But it’s not puzzling at all. Clearly, Tenet was Woodward’s source, and that’s the point: When government insiders start fighting in print with other insiders, that’s a sign of serious trouble.
When the wheels come off in Washington, when major policies go awry and message discipline breaks down, insiders often flee the wreckage while trying to salvage their own reputations. They typically do this by dishing to reporters. That’s clearly what has happened in State of Denial. But what I also detect, after reading several book excerpts, is that some of the insiders dished to Woodward because they were deeply frustrated by an administration that seems determined not to confront its shortcomings on the war. As Woodward said on CBS last night, “There is a concern that we need to face realism (and not be) the voice that says ‘Oh no, everything’s fine.’ Well, it’s not.”

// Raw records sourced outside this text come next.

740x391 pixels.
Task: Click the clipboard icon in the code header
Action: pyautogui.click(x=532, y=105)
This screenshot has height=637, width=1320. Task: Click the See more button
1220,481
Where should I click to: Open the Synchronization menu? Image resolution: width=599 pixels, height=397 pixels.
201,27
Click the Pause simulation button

It was noteworthy yesterday that the administration’s rebuke of Woodward was basically polite. It didn’t brand Woodward with the liberal label, or link him to Michael Moore, or imply via insinuation that he was somehow helping the terrorists. That would have never worked. Three times the White House has welcomed Woodward into the fold, thereby vetting his credentials.

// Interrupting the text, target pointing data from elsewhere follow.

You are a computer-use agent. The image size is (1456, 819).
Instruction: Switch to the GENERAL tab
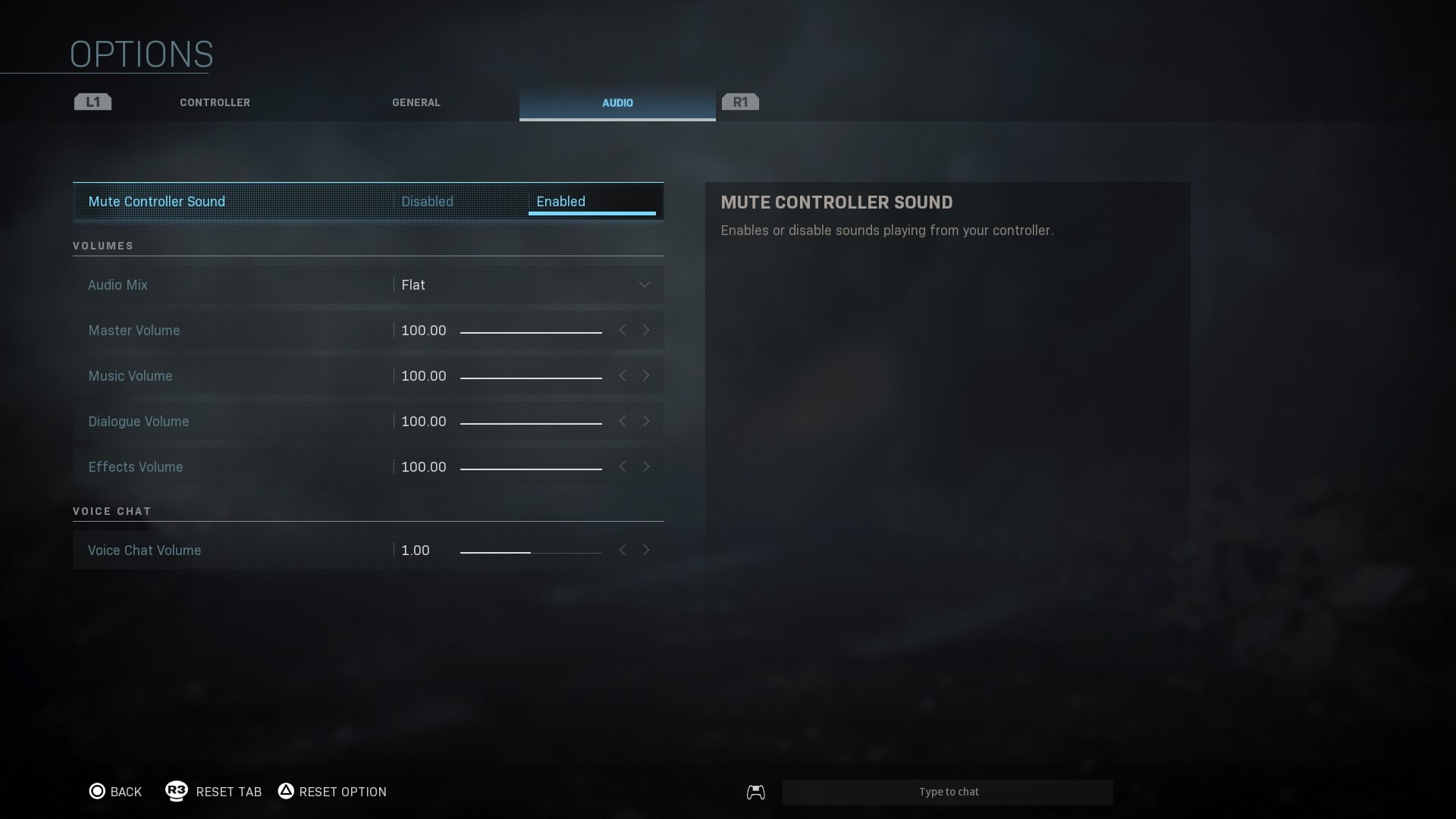pyautogui.click(x=416, y=102)
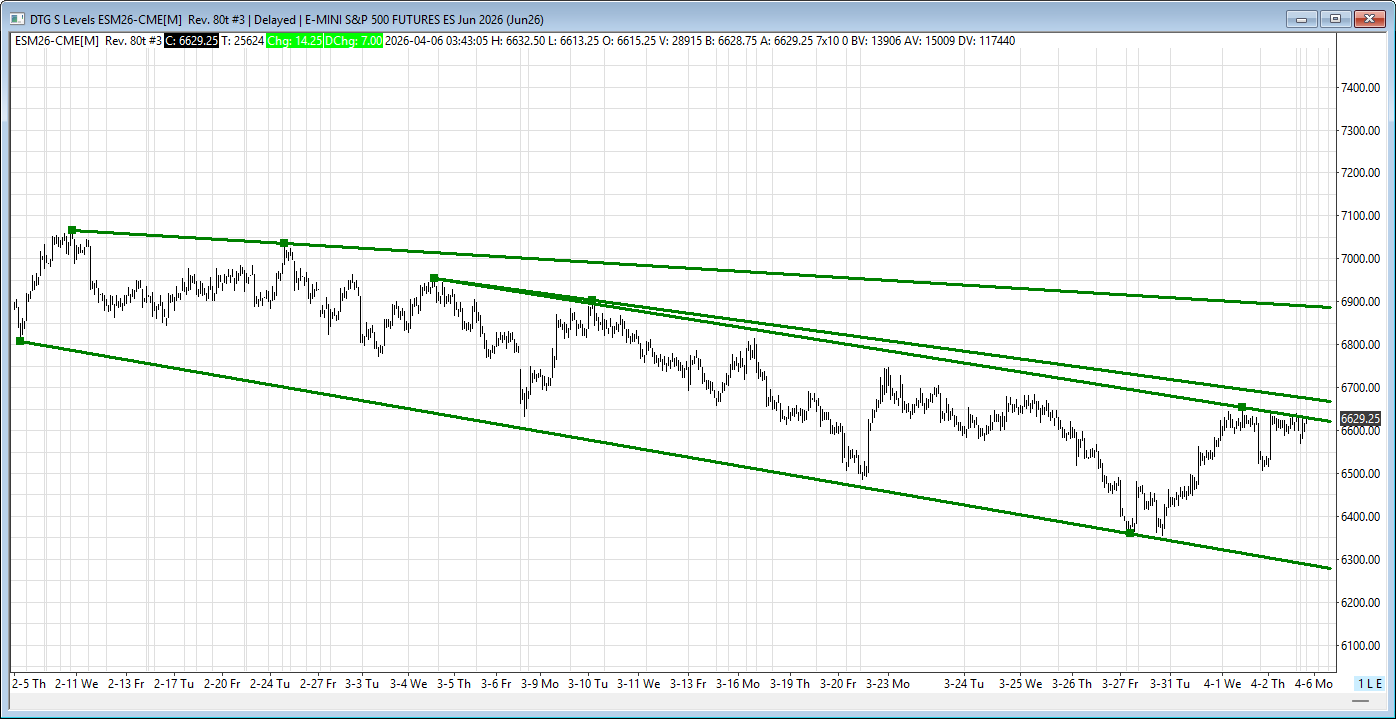Select the upper trendline anchor near 2-24 Tu
This screenshot has height=719, width=1396.
(284, 243)
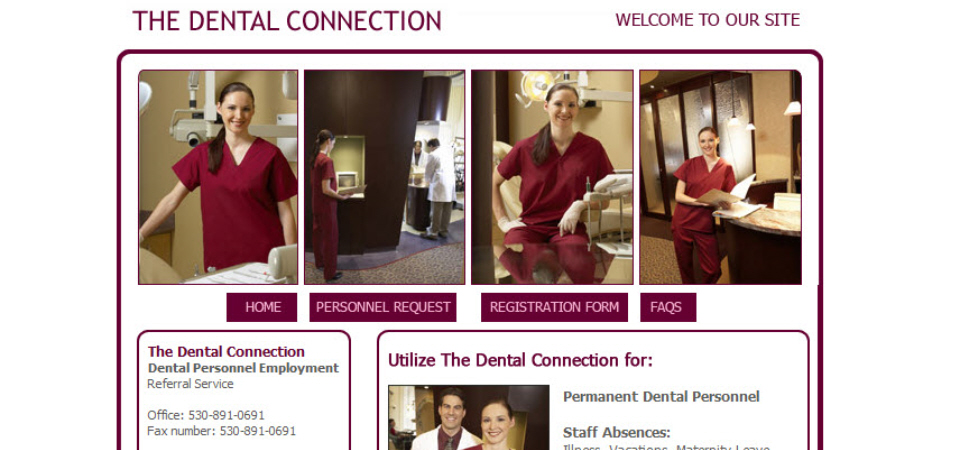Screen dimensions: 960x450
Task: Click the Permanent Dental Personnel text
Action: point(661,397)
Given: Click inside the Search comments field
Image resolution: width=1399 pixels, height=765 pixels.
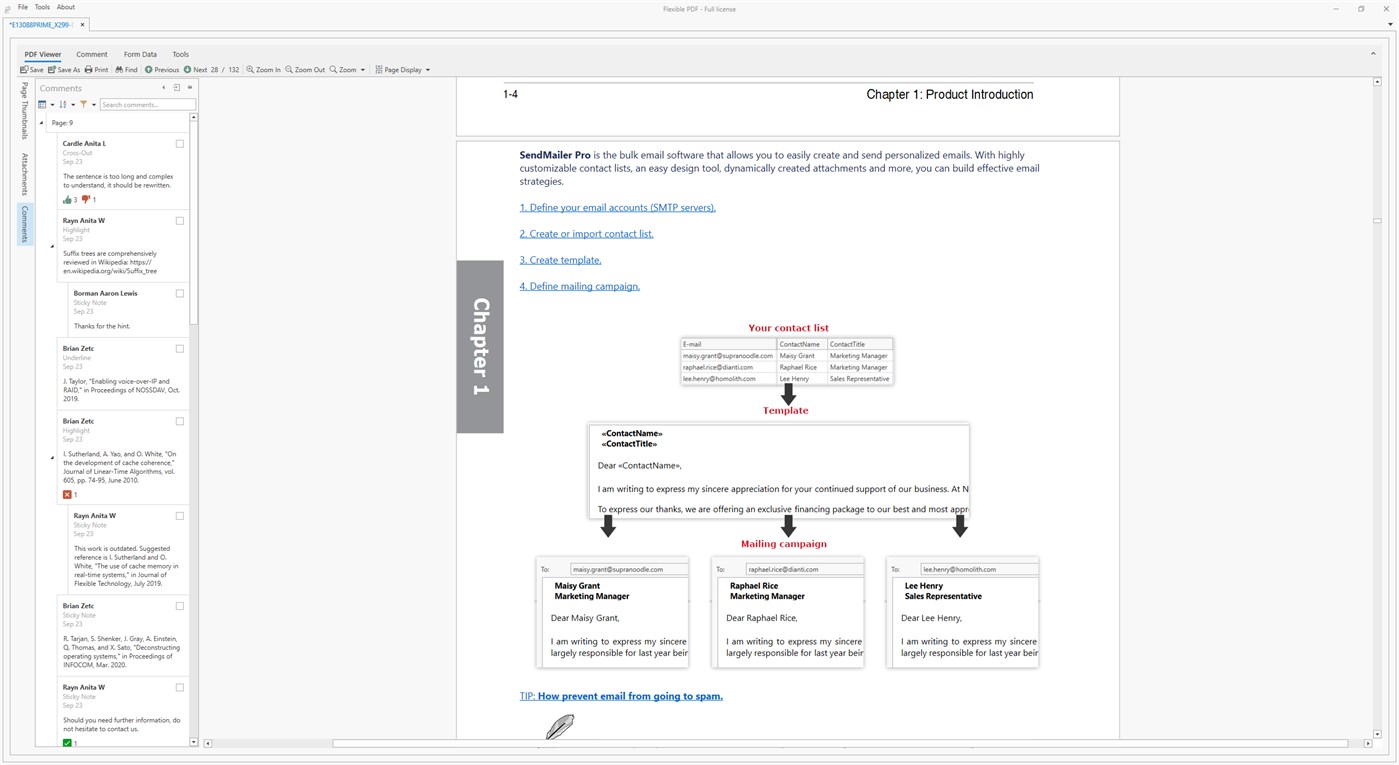Looking at the screenshot, I should coord(146,104).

And he is also a brand name in America. Scores of books critical of the Bush administration have been published this year; very few will influence the ’06 political climate, on the eve of important congressional elections. Woodward’s might be the exception. He and his book will be publicized all week on everything from Charlie Rose to Larry King, and the White House will be stuck in response mode.
Woodward in a sense may be late to the game – documents showing the fact gap between Iraq reality and White House rhetoric have been available, and abundantly reported, for much of the past four years – but Woodward potentially confers extra credibility, if only because he was so solicitous of the administration’s viewpoint in his earlier works.
Some Bush defenders insist that the Woodward episode will simply blow over; in the words of conservative radio host and blogger Hugh Hewitt, "the public will grow bored quickly, and Woodward will clip another set of royalty coupons and the (2006) campaign will be right back where it has been since the July arrests surrounding the London bombing plot: A choice between serious and surrender on the issues surrounding security and the war."
Perhaps. But Woodward's damning critique can also be viewed in an historical context. Back in 1968, Lyndon Johnson knew he was in political trouble over Vietnam when Walter Cronkite reported critically on the war; LBJ reportedly said that when he lost Cronkite, he knew he had lost the center of the electorate. It would now appear that President Bush has lost Bob Woodward.